Jim and Dottie McGlofflin of Interior Airways who went on to become Alaska International Air (AIA) flying among others, a fleet of C-130s, the backbone of the cargo movement into Prudhoe Bay in the early 70s. Jim loaned me his office one night so some state troopers and company employees could pull a stakeout trying to catch one of my employees stealing. Maybe a more complete story about that later.

Tony Schultz went on to fly for Wien and was noted for always having a pocket full of candy for the kids at airports he landed at all over Alaska. He did not know what a frown was and believed that a smile could never be kept, only given away and he really practiced that idea.
I learned a lot from him about how to treat others.

Red Severance, cat train foreman. If you had to move a load of cargo or a C-46 engine into a frozen lake to repower a bird that went through the ice with one gear, all of which was across the arctic in the winter at 40 to 50 below zero in a blizzard with a Cat pulling sleds, Red was the man to set it up and run it. I met Red in 1962 also.

Wien received the air support contract to replace Interior around 1960 and I started working at the Point Barrow Airport in 1962 for Vinnell Corp who replaced PS&D as the contractor managing the support facility.

It is said by some that at one point at the support facility at Point Barrow, a heavy equipment operator got drunk one night (could have been day since it was 24 hour night at that time of the year), took a D-8 Cat out on the ice on the Arctic Ocean whereupon it broke through. Thanks to an emergency door on top of the cab for just such a situation, he was able to climb out before it sank.
Lost and found: Lost, one D-8 Cat with rounded dozer, S/N XXXXXXX If found, please contact XXXXXX. This did not appear in any newspaper though.

Since part of my work when I first got to the site was working in a warehouse, I got interested and suspect by now, many may have seen I like to dig into things. After all, I was able to go back to 1550 in my family tree and found every generation with lots of personal information without ever leaving the computer.

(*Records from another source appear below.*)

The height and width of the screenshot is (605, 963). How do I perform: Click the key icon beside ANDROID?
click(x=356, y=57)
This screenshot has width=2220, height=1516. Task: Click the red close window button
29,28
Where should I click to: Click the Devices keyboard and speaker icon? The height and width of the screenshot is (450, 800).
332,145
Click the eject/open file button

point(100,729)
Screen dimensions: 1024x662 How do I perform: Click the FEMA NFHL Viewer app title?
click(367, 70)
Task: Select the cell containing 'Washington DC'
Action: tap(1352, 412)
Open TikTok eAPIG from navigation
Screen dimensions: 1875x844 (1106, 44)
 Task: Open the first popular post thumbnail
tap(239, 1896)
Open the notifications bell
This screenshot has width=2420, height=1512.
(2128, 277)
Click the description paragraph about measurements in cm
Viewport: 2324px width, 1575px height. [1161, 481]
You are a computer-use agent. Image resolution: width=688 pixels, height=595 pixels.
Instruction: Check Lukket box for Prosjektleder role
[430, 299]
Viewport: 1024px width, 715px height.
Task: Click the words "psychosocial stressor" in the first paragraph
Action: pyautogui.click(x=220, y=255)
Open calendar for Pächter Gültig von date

Hard to do when the last name spelling changed four times which no one in the US knew about before.

I finally found a work order from about the same time period with an unbelievable amount of parts charged to it. One part which really caught my eye was a special order for a complete swing arm which is the solid steel support between the main frame and track system on the D-8 Cat. These never break or ware out of course. I noticed the S/N on the paperwork was the same as the one that I heard went missing in the Arctic Ocean. I finally found one guy, the warehouse supervisor that I worked for, that told me about what went on. Cost me a case of beer though to get him loosed up enough to talk about it. He was the person that gave me 3 days off from work so I could fly to Fairbanks and apply for a position with Wien and if I didn't make it, I still had my job at Point Barrow and wished me luck when I left.

I was told that one of the guys on the list of names I referred to above made arrangements to completely build a D-8 Cat from new parts, one part at a time. He even found a way to put the original serial number on the machine. No one ever caught on since it was nothing unusual to see a Cat completely torn down in the maintenance shop. It took almost a year to build it but it was completed by the next inventory. Should that have happened, it would sure been interesting to have watched it. Sorry, had to make that comment you know.